Previously I spoke of how we rarely ever leave our homes, as everything can be streamed directly to our computers, an act I too am guilty of.
In no way am I saying eReaders and eBooks don’t have merit. They do, as pointed out by those referenced above. They are convenient, lightweight and in the long-term cheap. Yet most seem to dislike them.
But the question asked here is, what will eBooks change in our society?
EBooks are no new technology by any means but their changing of the way we receive literature has been slow and steady.

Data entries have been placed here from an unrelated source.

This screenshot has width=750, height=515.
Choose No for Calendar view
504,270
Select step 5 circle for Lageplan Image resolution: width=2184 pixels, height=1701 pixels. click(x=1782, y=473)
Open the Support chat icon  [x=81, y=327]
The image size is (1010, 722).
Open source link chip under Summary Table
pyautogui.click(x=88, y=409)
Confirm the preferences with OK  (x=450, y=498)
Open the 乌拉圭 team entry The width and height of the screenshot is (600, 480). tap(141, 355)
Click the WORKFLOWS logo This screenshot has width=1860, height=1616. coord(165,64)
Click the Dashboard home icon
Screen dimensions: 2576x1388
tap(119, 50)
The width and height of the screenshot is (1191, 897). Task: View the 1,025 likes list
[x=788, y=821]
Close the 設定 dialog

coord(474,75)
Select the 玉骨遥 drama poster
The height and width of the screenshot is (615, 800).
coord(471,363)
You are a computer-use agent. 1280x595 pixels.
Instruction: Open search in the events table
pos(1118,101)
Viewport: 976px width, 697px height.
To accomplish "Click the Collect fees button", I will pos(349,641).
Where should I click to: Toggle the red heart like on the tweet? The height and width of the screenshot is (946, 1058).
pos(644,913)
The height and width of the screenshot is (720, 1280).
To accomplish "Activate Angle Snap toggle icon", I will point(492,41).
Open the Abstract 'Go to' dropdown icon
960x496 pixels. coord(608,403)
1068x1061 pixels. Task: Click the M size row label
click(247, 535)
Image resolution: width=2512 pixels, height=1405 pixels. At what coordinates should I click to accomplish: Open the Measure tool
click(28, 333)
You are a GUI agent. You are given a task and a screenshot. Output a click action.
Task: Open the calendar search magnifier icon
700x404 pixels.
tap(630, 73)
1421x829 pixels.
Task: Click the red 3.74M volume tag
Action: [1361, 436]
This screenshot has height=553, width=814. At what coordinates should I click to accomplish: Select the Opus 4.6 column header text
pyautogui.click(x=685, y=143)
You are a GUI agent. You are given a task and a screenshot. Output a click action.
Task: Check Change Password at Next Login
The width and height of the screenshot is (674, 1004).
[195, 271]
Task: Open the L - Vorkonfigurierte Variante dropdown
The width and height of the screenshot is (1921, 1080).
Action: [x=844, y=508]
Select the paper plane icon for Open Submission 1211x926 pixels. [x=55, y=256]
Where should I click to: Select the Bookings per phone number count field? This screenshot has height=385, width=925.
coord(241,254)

One change that happened to our literature was that a lot of novels had images until the printing press was invented. So questions such as ‘Will images be added to books again, now that they’re all done electronically? Or will they just stay the same’ – avid local reader and writer Alex Rigby-Wild. ‘I think I would kind of like pictures in books again.’
Callie Price is a fan of eBooks as well. As a reader she says ‘It’s so easy. Say you’re reading a series, then finish one book, if you’re reading on paper you have to leave and go to a book store. But reading eBooks you can just buy the next instalment. It’s also great if you’re buying a really embarrassing book.’ This is a fact that many have been quick to discount.
On the other hand, a local fiction editor, Jonathan Mills said ‘I miss the smell of real books. EBooks are convenient and light, but it’s not the same as holding a real book in your hand. There’s a lot of history in real books. Old editions are passed on through generations. I own a book that was once owned by my great grandfather. There’s a story to books and I think we may lose that as we go towards the electronic edition.’
Richard Russo (author of Empire Falls) says:
‘We’re beginning to see electronic books reach their natural level … people who are just so caught up in the technology … are now returning to physical books with a sense of a long lost friend … So I think there’s going to be a place in the reading world for both.’